Around the Airport

Tuesday, September 20, 2011

Thank You Army for Listening

When you host a large aviation event, you never like to see mass NOTAMS warning of large military training exercises in your area. That’s what recently happened to us.
Arriving in the mail, a few months back we received an envelope with printed NOTAM information. Basically, all the MOA’s to our north were going to be active for training UN pilots in American airspace during the time of the fly-in. You see, not that long ago, the military made a massive unnecessary airspace grab in our area that places MOA’s well over a hundred miles wide to our north.
When we wrote to describe our objections to this NOTAM and planned military exercise due to traffic that would be enroute to the fly-in, we didn’t hold out much hope for a response. Amazingly though and to our surprise, very soon after that letter left the mailbox we received a call from the Army’s Matt Sweeney. He had a question; what can I do to help? Yes, you read that right, his question was “What can I do to help?”
I must admit, at first I was doubtful.  But sensing this, Mr. Sweeney stopped the conversation and explained. Apparently, the military has been taking heat from people like us for their airspace grabs and exercises. If you weren’t aware of it, the government took a lot of airspace a few years back with little to no fight from our aviation groups. Some even said our military needed this space but they seem to have forgotten we won the Cold War with much less.  Unfortunately, being politically connected in the way our aviation groups are is not always a good thing.
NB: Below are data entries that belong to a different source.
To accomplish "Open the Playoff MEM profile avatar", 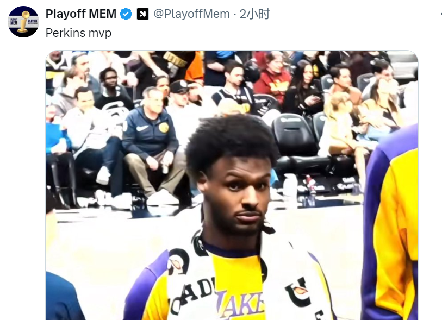I will [x=23, y=22].
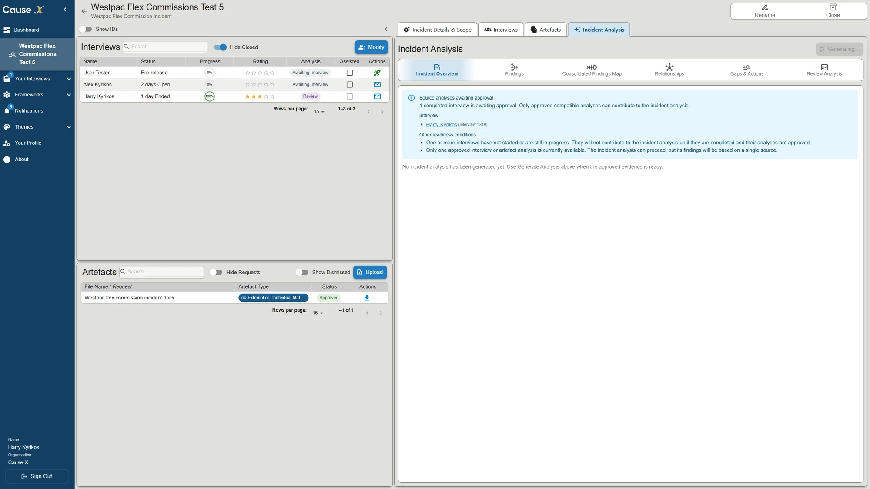Viewport: 870px width, 489px height.
Task: Toggle the Show IDs switch
Action: pyautogui.click(x=86, y=29)
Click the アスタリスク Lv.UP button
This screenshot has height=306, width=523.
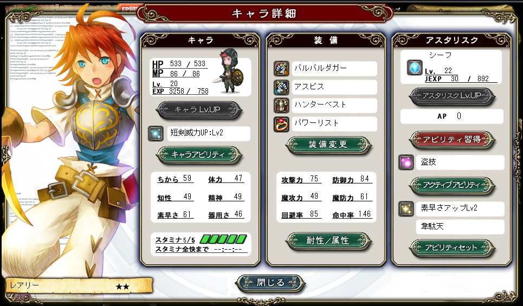coord(452,96)
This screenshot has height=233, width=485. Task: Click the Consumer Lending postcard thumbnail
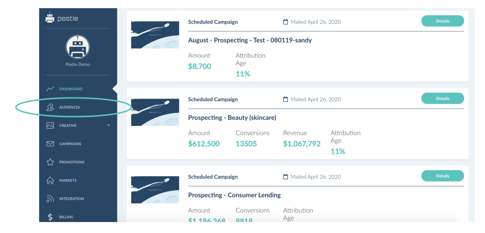pyautogui.click(x=155, y=190)
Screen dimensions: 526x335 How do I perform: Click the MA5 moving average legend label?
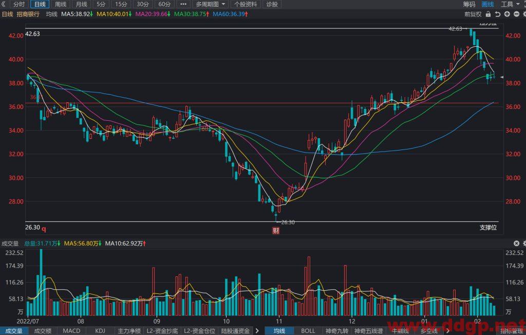(78, 14)
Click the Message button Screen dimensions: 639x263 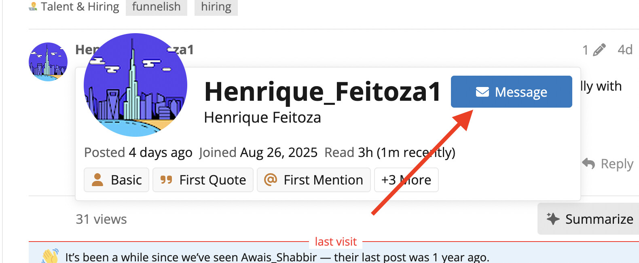(511, 92)
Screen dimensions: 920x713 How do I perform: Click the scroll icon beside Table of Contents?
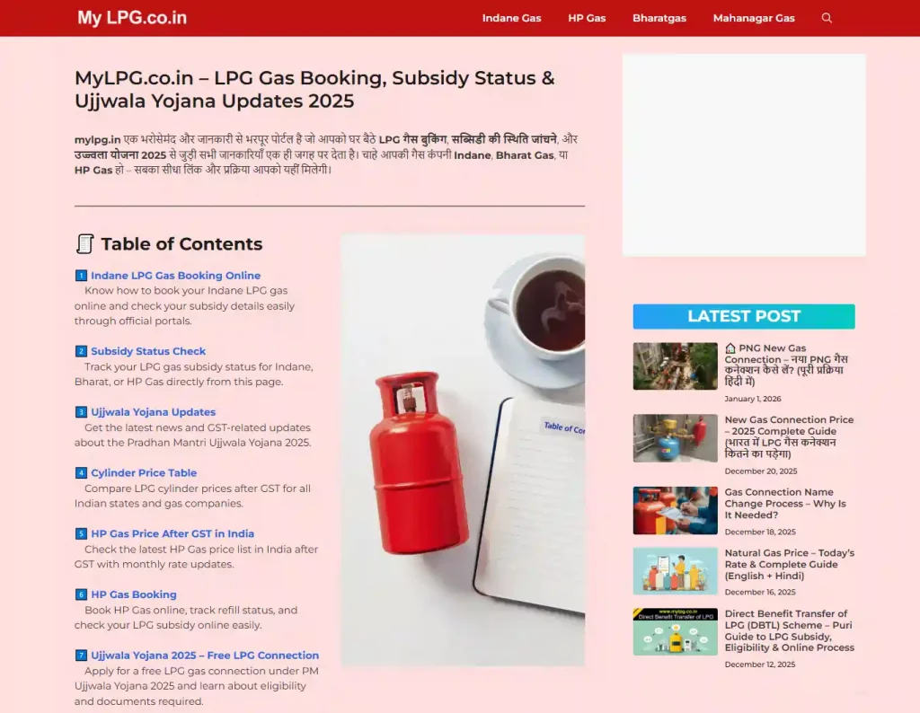click(x=84, y=243)
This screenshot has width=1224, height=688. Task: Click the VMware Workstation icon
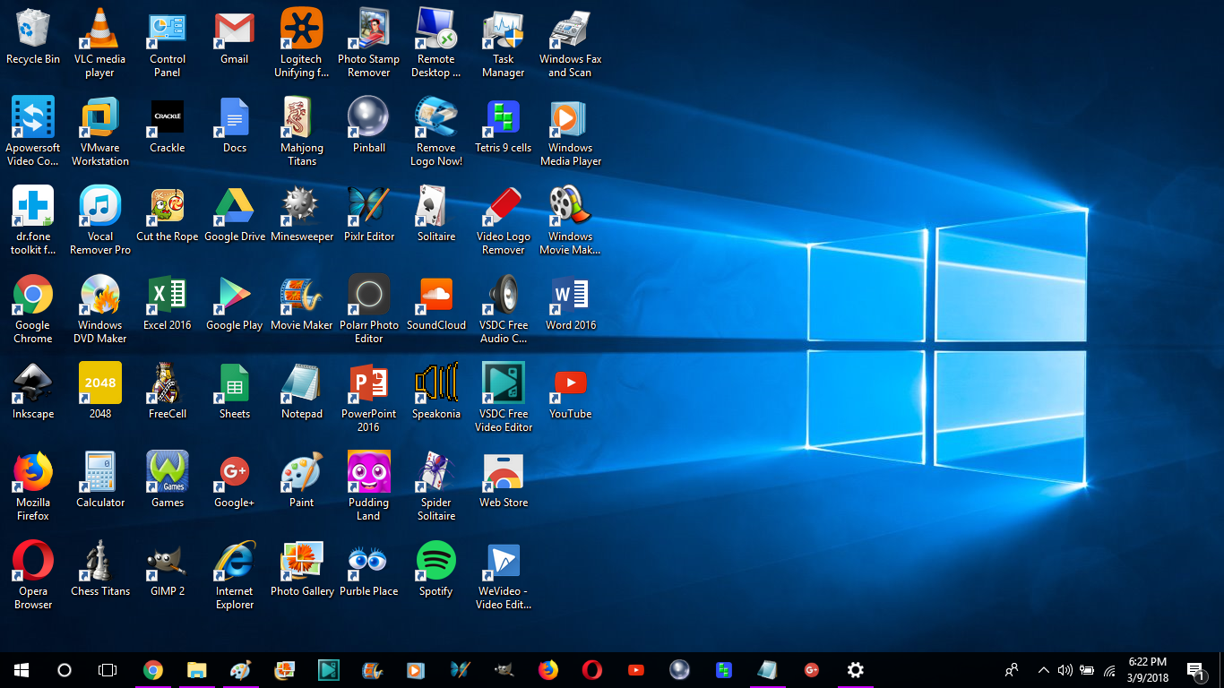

Often it means they give in to easy to their friends in D.C. and leave the real fight to the little people who are paying their salaries. Anyway, it was clear to me that for some reason, in this fight, we had a new friend.
Mr. Sweeney then went on to explain the Army had realized if they didn’t start working with people like us, then we as citizens would beat on our Congressional Representatives doors enough to where they could start losing more than just airspace. Therefore, they found people like Mr. Sweeney and put him in charge of solving this problem.
Now, before I to on to tell you how helpful Mr. Sweeney was, I would like to take this moment to say "you're welcome" to all those people who get upset when folks like me kick and scream about such things as airspace grabs. Personally, I’ve just had it with people who see the government like an alcoholic wife beating husband we shouldn’t question because he might get upset and start beating us. Sitting in a corner hoping you never get beat again while thinking about how nice they are when they aren’t high on booze (power) is the first paragraph in the novel titled “How to Lose”.
Opposing the book “How to Lose” is one titled “How to Win”. The first paragraph in that hard back is titled “Never Give Up”. If you don’t want aviation to die, don’t give up, raise the pressure, and as much as you may not like it, you have to realize politics will either be the end or saviour of aviation. Turning a back to it solves nothing. Take this case for example. Mr. Sweeney did everything he could to make sure our event was not effected. That didn’t happen because the Army looked around and said, “What could we do to make an individual’s day brighter?” Instead, they simply realized the power of citizens and did what they could so resolve those problems. But don't get me wrong; the military isn't the enemy.
I personally do not believe the military looks for ways to anger citizens. Instead, I think the most likely reason for mistakes made in the past by the military is the sign of an organization with no citizen participants. To be represented, people must give their input. Therefore, when people assume anyone, anything, or any organization is going to take care of them and that they do not need to stay up to date on the subject matter or give their input, then it is quite easy for a person or organization, such as the Army, to become out of touch. That’s how you end up with bad policy.
Yet, when citizens take an active role you get what you have here.  The Army is being proactive and being a friend to us.  This is great.  I love it.  And I hope it continues.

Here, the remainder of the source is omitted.